I know all about human errors but I firmly believe that transcribers do their best just as Parish Clerks of old did their best with the info at hand.
I wonder why genealogy sites were set up if not to help all seekers with their families but to hear that the information should not be taken at face value and that the info should be taken with a grain of salt really beggars belief.
Jacob
To add to the earlier point - CT was not suggesting that transcribers are doing the wrong thing. Indeed, transcriptions of records need to reflect what the original record itself says, regardless of whether that record might have the right or wrong information.
The point was rather that assuming that people in the past were "always" truthful in what they recorded in official documents (or told to clerks to record) has been proven time and time again to be a false assumption.

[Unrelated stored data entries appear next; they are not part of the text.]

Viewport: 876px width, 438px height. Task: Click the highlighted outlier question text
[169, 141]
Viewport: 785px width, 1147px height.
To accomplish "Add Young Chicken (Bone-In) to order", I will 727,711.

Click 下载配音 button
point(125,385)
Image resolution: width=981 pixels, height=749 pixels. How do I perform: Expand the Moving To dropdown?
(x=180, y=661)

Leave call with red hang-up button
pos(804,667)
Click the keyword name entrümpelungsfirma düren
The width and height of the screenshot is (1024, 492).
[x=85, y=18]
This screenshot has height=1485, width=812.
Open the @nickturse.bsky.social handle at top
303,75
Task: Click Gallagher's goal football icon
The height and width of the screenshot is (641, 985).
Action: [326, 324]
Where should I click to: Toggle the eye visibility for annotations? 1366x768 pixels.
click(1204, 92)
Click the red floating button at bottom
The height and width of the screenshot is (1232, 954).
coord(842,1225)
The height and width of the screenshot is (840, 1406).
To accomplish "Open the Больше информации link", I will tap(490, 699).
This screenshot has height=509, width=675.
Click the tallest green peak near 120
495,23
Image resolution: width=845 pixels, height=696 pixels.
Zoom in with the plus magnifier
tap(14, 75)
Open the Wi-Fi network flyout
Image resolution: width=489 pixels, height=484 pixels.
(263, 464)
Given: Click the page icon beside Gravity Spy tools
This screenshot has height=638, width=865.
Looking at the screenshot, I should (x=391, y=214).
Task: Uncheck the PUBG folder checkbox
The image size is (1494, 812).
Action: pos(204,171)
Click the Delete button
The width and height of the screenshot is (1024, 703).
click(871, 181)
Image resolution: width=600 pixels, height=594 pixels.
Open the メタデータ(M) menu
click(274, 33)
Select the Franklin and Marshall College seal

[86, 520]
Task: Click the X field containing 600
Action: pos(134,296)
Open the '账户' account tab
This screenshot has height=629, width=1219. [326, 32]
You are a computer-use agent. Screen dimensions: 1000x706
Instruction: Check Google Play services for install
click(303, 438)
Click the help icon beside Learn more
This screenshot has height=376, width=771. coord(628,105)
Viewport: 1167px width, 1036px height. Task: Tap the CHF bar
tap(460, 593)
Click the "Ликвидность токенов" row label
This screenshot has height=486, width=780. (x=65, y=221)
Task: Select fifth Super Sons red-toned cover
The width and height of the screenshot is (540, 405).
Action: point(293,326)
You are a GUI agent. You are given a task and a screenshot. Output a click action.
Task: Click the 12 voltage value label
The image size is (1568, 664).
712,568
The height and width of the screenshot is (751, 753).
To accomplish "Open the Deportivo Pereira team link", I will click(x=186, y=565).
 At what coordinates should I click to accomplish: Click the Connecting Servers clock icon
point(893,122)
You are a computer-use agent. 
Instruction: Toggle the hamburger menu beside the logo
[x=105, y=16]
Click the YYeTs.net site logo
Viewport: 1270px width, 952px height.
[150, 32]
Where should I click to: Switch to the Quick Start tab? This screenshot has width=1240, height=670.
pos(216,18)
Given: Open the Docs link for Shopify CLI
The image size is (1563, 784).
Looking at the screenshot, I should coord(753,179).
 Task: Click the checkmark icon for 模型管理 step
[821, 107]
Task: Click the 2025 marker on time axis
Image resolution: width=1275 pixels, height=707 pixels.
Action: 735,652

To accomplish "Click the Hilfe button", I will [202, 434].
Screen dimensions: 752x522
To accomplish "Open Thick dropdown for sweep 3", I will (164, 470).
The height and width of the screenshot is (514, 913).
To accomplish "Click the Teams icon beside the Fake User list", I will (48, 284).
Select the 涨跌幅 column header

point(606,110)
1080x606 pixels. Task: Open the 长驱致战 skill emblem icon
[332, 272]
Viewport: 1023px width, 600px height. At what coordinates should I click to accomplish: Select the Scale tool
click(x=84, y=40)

People lie when it suits them and they think they can get away with it. And in an era prior to WWI when having and carrying personal identification was relatively rare, you could be who ever you wanted to be simply by saying so. And many people did just that. While it is harder today, it is still not impossible, and in most parts of the world you can still call yourself anything you like as long as it is not for illegal purposes. The point was that many of the surviving documents from the past that purport to record the truth about a person in reality record whatever that person wanted recorded, whether it be truthful or incorrect (either by accident or purpose).
I recently sorted out the case of a man here in Australia where every single official document relating to him from his arrival in Australia in 1911 till his death in 1940 contains lies and incorrect data. This includes details of his three marriages, the births of his five children and his death, not to mention his age on all those documents. The reason? Well, he was born and married in New Zealand before coming to Australia, and had left behind a living wife there who he had not bothered to divorce. So every one of the three marriages in Australia was bigamous. The false data including his multiple name changes.
So when the data seems to be in conflict, such as in the case being discussed in this thread, one possibility that needs to be considered is that the discrepancy may be because the person who originally supplied the data was trying to hide facts that they preferred not to make publicly known.